The end of Afghanistan's election last week leaves the Barack Obama
administration with a narrow window of opportunity to implement a new
strategy. While much attention has been paid to such questions as
troop levels and counterinsurgency tactics, real success will depend
on much less tangible things: personal security, economic growth, and
better governance on the ground. Only a strategy aimed at this
political progress -- as much as military gains -- has any chance of
success.

Now is the time to implement a framework for progress that focuses on
protecting civilians, institutionalizing good governance, and spurring
economic growth. It will take hard work and even tougher decisions on
the part of both the NATO troops and the Afghan government. The risks
of further engagement are grave, but there are several reasons why the
time is ripe for such a strategy to finally take root.

Opponents of the war in Afghanistan argue that the International
Security Assistance Forces' (ISAF's) mission is fundamentally flawed
because Afghans, and Pushtuns particularly, simply don't want foreign
forces on their land. This is not true. For years as finance minister,
I watched as tribal leaders came to the government to ask for more
foreign troops. What they wanted then and still want now is security,
justice, and a military operation that does not endanger civilians.

Indeed, one of the few positive outcomes of August's presidential
election has been an emerging Afghan national consensus on the need
for good governance, peace, and reconciliation. As a result, the
aspirations of the Afghan people coincide more than ever before with
the objectives of President Obama: security and development.

Both Afghans and the international community today share a better
understanding of the urgency of rule of law, justice, economic
activity, and reconciliation than they have since the start of the
war. Even the ISAF has acknowledged that good governance is a
prerequisite for peace. ISAF Commander Gen. Stanley McChrystal's
recent strategy report concluded that the illegal behavior of
government officials and its cronies poses as much of a threat to the
future of Afghanistan as the violent insurgency.

Internationally there are also positive signs that major global
players are taking the threat of al Qaeda more seriously, and
significant cooperation can be achieved. Saudi Arabia, China, and
Russia have said they can agree to the Saudi proposal to work together
to defeat the insurgency. As articulated by Prince Turki, that
proposal argues that it is necessary to differentiate between al Qaeda
and the Taliban. While al Qaeda should be treated as a common, global
enemy, the Taliban should be treated separately, as a more manageable
domestic challenge for Afghanistan. Saudi Arabia's position of
leadership in the Muslim world brings badly needed legitimacy to a new
counter insurgency and peace and reconciliation plan.

Perhaps most important of all, the joint action by global powers is
finally helping persuade Pakistani decision-makers to take a more pro-
active, constructive role in regional security. Already communication
and coordination has improved between Afghan President Hamid Karzai
and Pakistani President Asif Ali Zadari, as recent military
initiatives in South Waziristan have shown. Faced by a coherent front,
Afghanistan can now become an ally, not just a liability.

## Recorded information
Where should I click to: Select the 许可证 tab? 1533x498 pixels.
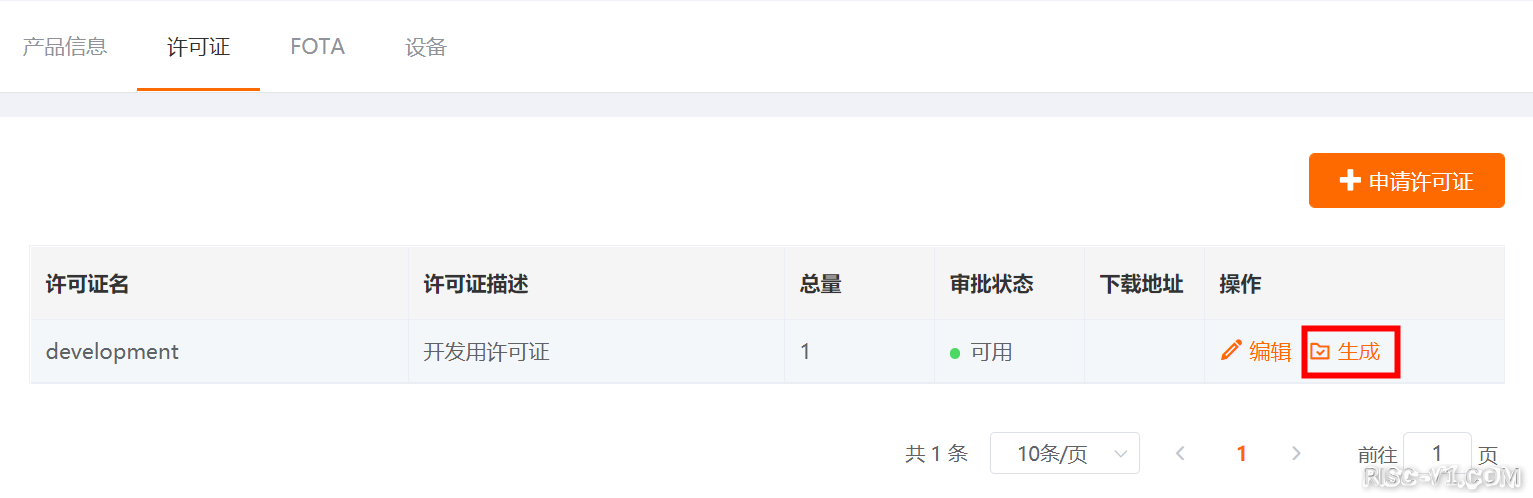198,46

==

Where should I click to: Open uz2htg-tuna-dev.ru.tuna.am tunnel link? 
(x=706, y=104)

## Directives
1) In the article on Afghanistan strategy, why does the writer reject the claim that Afghans do not want foreign forces on their land? Answer in one to three sentences.
2) Write a continuation of the article on Afghanistan strategy, starting after its final sentence.
None of the items is needed for what comes next.

## Task-by-task answers
1) During years as finance minister, the writer watched tribal leaders come to the government asking for more foreign troops. What those leaders wanted then, and still want, is security, justice, and a military operation that does not endanger civilians.

2)
Economic development will of course be vital to sustaining security
gains. After narcotics have helped cripple the economy, there is a
sense abroad that Afghanistan is destined to be poor and needs to be
rescued. In reality, Afghanistan has the natural resource wealth to
sustain itself. The U.S. Geological Survey has confirmed large
deposits of iron, copper, gold, gas, and several gemstones under the
country's soil. Afghans are ready to do business with the world but
are held back by insecurity.

The failures of the last eight years, on top of a legacy of 30 years
of conflict, will pose formidable challenges to any strategy. The
Afghan public is losing confidence both in its government and in the
international community, as even ISAF has acknowledged. The former
mistrust is the result of the government cutting deals with warlords,
tolerating corruption and injustice, and failing to deliver basic
services. The latter is the result of the ineffectiveness and
corruption of foreign assistance and civilian casualties.

Despite talk of coordination and good intentions, foreign assistance,
with few exceptions, has been generally ineffective. The United
Nations' refusal to publish the results of its agencies' work has cost
it credibility. U.S. indictments of a U.N. official and U.S. military
contractors for corruption have only reinforced skepticism of foreign
motives.

Only an Afghan administration truly committed to good governance will
have any success against these challenges. The international community
should therefore help design a five-year road map of governance in
Afghanistan that lays out mechanisms for restoring the country's full
sovereignty through the building-up of strong, transparent state
institutions. Meanwhile, the Afghan government should lay out its
framework for national peace-building and cooperation with ISAF.

Rules of governance must be enforced, while limits must be imposed on
government officials and elites. Oversight of foreign aid and
extractive industries must be created to ensure accountability and
efficiency. Government credibility requires both an ability to listen
to grievances and the mechanisms for resolving them. Ordinary
civilians should be the center of gravity of the state and the
international forces.

The debate over Gen. McChrystal's proposed strategy has been reduced
to the number of troops, but the issue is more complex. Military
success will depend not simply on troop levels, but on political
victory in creating security, governance, development, and peace.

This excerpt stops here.